“Se mi uccidono vuol dire che siamo fortissimi” aveva detto Alexiei Navalny dopo il tentativo di avvelenamento che aveva subito in Russia, salvato in extremis dopo un drammatico volo dalla Siberia a Berlino, dove era stato curato e salvato con l’intervento personale di Angela Merkel.

Era tornato nella sua terra ben sapendo che sarebbe stato punito con le solite accuse di comodo. Infatti era stato confinato in una colonia penale di massima sicurezza, nella parte più estrema della Siberia di nord-ovest, in un distretto scarsamente popolato sull’oceano Artico. Ed inoltre, pur nelle condizioni estreme del gulag, era soggetto costantemente a punizioni. E sarebbe deceduto per un arresto cardiaco dicono le fonti ufficiali del gulag, quasi condivise dal solito leghista di casa nostra, memore forse della famosa maglietta del capo sulla Piazza Rossa.

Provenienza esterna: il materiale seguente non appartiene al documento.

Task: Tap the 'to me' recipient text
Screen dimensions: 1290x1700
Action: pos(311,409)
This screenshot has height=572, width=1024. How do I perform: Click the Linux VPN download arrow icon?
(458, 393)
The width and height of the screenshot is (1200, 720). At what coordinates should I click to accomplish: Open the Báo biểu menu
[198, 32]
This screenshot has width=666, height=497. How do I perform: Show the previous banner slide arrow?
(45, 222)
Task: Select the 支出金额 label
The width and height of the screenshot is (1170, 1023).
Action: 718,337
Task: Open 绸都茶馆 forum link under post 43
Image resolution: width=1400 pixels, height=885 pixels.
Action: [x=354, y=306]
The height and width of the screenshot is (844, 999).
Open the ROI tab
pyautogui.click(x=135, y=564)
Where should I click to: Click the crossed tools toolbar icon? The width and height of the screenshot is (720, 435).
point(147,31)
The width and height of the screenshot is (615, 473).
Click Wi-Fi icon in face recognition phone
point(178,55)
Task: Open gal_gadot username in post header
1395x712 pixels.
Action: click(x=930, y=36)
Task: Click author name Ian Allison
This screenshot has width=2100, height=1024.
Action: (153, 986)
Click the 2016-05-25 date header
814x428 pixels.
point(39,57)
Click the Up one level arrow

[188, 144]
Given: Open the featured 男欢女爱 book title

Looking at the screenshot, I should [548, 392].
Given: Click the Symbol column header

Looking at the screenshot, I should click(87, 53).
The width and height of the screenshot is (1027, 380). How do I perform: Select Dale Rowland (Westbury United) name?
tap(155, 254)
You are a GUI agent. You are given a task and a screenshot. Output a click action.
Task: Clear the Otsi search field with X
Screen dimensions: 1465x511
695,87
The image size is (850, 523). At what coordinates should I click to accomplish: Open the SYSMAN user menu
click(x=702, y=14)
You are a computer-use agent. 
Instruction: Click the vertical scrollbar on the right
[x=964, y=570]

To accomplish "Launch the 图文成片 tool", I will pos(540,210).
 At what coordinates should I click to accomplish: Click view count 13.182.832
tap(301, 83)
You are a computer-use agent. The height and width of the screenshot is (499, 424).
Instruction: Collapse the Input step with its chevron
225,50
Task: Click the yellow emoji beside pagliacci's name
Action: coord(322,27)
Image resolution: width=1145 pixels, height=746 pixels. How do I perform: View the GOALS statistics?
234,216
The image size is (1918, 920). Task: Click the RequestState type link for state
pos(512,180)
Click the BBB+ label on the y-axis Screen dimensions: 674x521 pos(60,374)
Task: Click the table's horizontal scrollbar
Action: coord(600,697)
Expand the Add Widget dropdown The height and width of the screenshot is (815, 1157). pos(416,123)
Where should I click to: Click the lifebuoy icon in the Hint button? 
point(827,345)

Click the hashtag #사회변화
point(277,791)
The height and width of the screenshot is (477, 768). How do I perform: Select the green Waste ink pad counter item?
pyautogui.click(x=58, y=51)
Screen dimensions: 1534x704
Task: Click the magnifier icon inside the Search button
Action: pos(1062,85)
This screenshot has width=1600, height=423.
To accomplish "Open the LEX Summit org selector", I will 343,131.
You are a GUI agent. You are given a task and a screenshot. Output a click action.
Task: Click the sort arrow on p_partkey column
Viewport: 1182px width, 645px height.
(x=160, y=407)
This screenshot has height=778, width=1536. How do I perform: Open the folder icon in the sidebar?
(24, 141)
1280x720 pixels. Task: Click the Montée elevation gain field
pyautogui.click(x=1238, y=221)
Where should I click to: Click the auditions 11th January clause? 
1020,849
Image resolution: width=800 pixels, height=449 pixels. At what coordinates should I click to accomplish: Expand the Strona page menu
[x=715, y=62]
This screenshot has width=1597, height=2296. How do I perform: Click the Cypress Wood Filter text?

La causa della morte dichiarata dalle autorità del penitenziario lacerano il comune buonsenso: è sufficiente la detenzione in un penitenziario siberiano per uccidere. Basta leggere Solzenicy, Sacharov e altri pochi sopravvissuti al gulag per rendersene conto. O magari il più recente romanzo (ma non troppo) di Giuliano da Empoli “Il mago del Cremlino” per capire come vengono prese le decisioni dietro le mura della antica sede degli Zar.

In queste ore dilagano le cronache. Seguiranno commenti e appelli ma pochi ne traggono già le conseguenze: la prepotenza delle autocrazie spazza via il dissenso con il cinismo ben noto dei tempi staliniani; organizza il consenso impedendo candidature alternative per motivi burocratici; arresta chi partecipa a qualsiasi forma di protesta o di semplice ricordo (cento arresti e rimozione dai fiori sulle piazze a Pietroburgo e Mosca il primo giorno dopo la morte di Navalny).

E che fa l’Occidente? E’ incapace di reagire, è dubbioso nel continuare ad aiutare l’Ucraina aggredita, è inascoltato nei tentativi di fermare il conflitto mediorientale, non c’è davanti alle esigenze di costruire una difesa comune europea; è diviso nell’interpretare una politiche comuni.

A Mosca lo hanno capito e perseguono il loro disegno contro le libertà, la civiltà e la democrazia dei paesi occidentali. Per non dire di quello che si muove nelle nostre piazze: inutile sperare di vedere manifestazioni contro il crimine di un dissidente che si batteva per le libertà ed era recluso tra i ghiacci di una colonia penale, come invece avviene per ben altro.

E i cattolici? Siamo portatori di valori universali e capaci di mobilitarci per le marce della pace. Punto. Purtroppo dobbiamo convenire che ci vorrebbe un Pannella, o magari un’altra iniziativa di protesta come quelle organizzate da Giuliano Ferrara quando vengono violentati i nostri valori, altro che le bandiere con i cinque colori.

Leggeremo ben presto analisi e appelli, dopo le notizie di cronaca. Poi silenzio. L’Europa continuerà nel suo benessere rispetto al sud del mondo, eleggerà a breve il suo nuovo Parlamento discutendo della esigenza di creare un esercito comune per la difesa, senza domandarsi che senso ha un esercito europeo senza avere una politica estera comune che non esiste.

Eppure dovrebbe insegnarci qualcosa l’ennesimo delitto di un dissidente che amava il proprio Paese senza paura di ritornarci, anziché fare appelli dal divano di casa. Un dissidente che anche in condizioni estreme denunciava corruzione e frodi e che voleva la libertà e la democrazia per il suo popolo.